I really like this post and think it’s a useful addendum to my own alignment difficulty scale (making it 2D, essentially). But I think I was conceptualizing my scale as running along the diagonal line you provide from GPT-4 to sovereign AI. But I think your way of doing it is better on reflection.
In my original post when I suggested that the ‘target’ level of capability we care about is the capability level needed to build positively transformative AI (pTAI), which is essentially the ‘minimal aligned AGI that can do a pivotal act’ notion but is more agnostic about whether it will be a unitary agentic system or many systems deployed over a period.
I think that what most people talk about when they talk about alignment difficulty isn’t how hard the problem ‘ultimately’ is but rather how hard the problem is that we need to solve, with disagreements also being about e.g. how capable an AI you need for various pivotal/positively transformative acts.
I didn’t split these up because I think that in a lot of people’s minds the two run together in a fairly unprincipled way, but if we want a scale that corresponds to real things in the world having a 2D chart like this is better.
I agree that the difficulty of the alignment problem can be thought of as a diagonal line on the 2D chart above as you described.
This model may make having two axes instead of one unnecessary. If capabilities and alignment scale together predictably, then high alignment difficulty is associated with high capabilities, and therefore the capabilities axis could be unnecessary.
But I think there’s value in having two axes. Another way to think about your AI alignment difficulty scale is like a vertical line in the 2D chart: for a given level of AI capability (e.g. pivotal AGI), there is uncertainty about how hard it would be to align such an AGI because the gradient of the diagonal line intersecting the vertical line is uncertain.
Instead of a single diagonal line, I now think the 2D model describes alignment difficulty in terms of the gradient of the line. An optimistic scenario is one where AI capabilities are scaled and few additional alignment problems arise or existing alignment problems do not become more severe because more capable AIs naturally follow human instructions and learn complex values. A highly optimistic possibility is that increased capabilities and alignment are almost perfectly correlated and arbitrarily capable AIs are no more difficult to align than current systems. Easy worlds correspond to lines in the 2D chart with low gradients and low-gradient lines intersect the vertical line corresponding to the 1D scale at a low point.

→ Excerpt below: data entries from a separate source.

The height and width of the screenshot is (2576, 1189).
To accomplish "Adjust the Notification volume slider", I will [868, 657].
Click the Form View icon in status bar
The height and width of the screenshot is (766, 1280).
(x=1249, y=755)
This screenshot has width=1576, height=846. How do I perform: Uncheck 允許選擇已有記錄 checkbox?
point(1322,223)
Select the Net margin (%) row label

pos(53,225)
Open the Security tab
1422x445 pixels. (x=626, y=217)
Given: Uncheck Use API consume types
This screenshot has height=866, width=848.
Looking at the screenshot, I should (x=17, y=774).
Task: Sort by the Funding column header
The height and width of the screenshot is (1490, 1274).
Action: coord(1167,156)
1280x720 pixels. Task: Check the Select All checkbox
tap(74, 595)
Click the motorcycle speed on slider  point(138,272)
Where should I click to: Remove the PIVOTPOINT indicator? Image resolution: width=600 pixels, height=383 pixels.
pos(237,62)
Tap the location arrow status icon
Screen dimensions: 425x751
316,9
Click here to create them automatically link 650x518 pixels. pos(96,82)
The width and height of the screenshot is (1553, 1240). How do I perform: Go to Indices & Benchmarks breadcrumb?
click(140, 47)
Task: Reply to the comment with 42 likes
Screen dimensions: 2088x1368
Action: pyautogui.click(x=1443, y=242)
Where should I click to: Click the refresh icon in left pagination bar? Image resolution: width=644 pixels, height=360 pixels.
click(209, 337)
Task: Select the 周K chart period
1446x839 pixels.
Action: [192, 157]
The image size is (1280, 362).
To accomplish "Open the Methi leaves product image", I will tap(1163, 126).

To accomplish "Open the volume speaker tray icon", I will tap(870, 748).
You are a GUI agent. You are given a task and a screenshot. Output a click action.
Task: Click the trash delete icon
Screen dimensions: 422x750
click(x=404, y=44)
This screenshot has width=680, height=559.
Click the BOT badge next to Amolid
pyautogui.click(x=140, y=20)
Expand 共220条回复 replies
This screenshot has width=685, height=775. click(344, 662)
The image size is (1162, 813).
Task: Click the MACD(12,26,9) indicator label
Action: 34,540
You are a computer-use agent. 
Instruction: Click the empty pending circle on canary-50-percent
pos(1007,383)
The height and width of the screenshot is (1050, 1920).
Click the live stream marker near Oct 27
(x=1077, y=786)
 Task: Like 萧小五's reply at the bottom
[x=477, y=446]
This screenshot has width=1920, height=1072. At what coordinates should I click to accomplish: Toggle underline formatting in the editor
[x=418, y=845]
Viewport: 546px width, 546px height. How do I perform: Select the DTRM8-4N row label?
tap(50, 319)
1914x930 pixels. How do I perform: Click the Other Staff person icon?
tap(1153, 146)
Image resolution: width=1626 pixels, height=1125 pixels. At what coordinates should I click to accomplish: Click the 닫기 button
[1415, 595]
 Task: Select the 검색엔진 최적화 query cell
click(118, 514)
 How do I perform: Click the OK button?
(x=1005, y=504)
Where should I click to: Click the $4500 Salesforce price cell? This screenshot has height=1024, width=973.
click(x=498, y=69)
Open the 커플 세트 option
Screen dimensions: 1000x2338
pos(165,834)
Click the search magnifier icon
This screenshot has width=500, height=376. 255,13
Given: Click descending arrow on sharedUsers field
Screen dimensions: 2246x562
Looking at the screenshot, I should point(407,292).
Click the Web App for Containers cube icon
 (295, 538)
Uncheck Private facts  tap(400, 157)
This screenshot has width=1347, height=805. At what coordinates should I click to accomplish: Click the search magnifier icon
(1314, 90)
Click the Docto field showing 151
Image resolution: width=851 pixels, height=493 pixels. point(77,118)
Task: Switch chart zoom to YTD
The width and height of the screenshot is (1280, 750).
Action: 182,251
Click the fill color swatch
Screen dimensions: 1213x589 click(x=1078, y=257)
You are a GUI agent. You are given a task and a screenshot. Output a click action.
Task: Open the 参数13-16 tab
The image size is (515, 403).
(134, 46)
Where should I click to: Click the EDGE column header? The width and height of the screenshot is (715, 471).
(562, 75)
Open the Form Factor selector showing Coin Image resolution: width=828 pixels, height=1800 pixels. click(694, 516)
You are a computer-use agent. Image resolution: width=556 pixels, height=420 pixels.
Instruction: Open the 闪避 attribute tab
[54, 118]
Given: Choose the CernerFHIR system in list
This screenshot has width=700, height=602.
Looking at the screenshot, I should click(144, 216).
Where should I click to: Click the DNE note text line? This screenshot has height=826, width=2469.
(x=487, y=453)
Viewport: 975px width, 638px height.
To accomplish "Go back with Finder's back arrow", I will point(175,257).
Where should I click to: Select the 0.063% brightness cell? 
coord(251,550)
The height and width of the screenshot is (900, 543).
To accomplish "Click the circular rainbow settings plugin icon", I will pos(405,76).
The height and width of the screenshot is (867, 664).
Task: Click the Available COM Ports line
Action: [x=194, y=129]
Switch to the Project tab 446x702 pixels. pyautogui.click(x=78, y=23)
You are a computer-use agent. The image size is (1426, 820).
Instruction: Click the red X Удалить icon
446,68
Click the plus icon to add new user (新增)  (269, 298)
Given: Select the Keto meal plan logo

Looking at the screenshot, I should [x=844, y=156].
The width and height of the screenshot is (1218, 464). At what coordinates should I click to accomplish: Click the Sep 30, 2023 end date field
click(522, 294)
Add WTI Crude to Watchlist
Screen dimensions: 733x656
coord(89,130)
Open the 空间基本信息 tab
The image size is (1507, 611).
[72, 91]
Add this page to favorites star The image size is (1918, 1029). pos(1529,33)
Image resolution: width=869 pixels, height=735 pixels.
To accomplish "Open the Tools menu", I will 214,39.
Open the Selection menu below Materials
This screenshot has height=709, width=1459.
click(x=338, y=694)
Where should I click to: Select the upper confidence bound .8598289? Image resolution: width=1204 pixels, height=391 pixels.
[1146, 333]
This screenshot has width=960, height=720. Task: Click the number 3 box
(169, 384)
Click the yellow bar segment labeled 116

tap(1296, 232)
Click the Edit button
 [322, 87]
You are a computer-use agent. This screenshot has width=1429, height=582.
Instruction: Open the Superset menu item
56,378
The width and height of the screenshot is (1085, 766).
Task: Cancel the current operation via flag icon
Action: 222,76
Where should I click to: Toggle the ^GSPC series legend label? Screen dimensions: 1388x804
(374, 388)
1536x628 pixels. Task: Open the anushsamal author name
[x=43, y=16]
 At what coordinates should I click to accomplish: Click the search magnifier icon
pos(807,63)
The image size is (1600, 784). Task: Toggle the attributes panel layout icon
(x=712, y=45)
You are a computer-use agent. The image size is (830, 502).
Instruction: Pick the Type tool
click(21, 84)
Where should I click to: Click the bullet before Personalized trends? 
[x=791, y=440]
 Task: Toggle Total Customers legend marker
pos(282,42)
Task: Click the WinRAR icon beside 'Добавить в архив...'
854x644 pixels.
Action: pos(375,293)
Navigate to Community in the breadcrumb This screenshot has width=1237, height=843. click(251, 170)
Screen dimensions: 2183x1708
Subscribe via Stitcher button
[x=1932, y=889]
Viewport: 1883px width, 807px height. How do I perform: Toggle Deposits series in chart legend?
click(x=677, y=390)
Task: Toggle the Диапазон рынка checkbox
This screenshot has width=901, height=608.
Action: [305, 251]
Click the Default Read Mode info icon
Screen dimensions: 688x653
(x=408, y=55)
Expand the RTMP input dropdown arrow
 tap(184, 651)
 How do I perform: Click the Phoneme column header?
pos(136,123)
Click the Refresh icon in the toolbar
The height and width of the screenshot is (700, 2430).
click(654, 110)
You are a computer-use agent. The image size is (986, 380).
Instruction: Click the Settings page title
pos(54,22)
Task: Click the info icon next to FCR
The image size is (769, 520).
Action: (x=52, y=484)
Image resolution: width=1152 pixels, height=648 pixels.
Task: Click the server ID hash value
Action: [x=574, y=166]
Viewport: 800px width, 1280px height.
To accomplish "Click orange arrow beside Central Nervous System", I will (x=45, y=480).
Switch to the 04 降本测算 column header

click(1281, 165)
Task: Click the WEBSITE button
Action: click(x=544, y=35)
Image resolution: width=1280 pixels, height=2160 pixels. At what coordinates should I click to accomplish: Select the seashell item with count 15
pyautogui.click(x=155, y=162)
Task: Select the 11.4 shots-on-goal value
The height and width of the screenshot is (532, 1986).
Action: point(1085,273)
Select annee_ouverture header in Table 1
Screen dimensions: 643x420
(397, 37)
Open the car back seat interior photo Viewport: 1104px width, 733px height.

A pessimistic scenario can be represented in the chart as a steep line where alignment problems rapidly crop up as capabilities are increased. For example, in such hard worlds, increased capabilities could make deception and self-preservation much more likely to arise in AIs. Problems like goal misgeneralization might persist or worsen even in highly capable systems. Therefore, in hard worlds, AI alignment difficulty increases rapidly with capabilities and increased capabilities do not have helpful side effects such as the formation of natural abstrations that could curtail the increasing difficulty of the AI alignment problem. In hard worlds, since AI capabilities gains cause a rapid increase in alignment difficulty, the only way to ensure that alignment research keeps up with the rapidly increasing difficulty of the alignment problem is to limit progress in AI capabilities.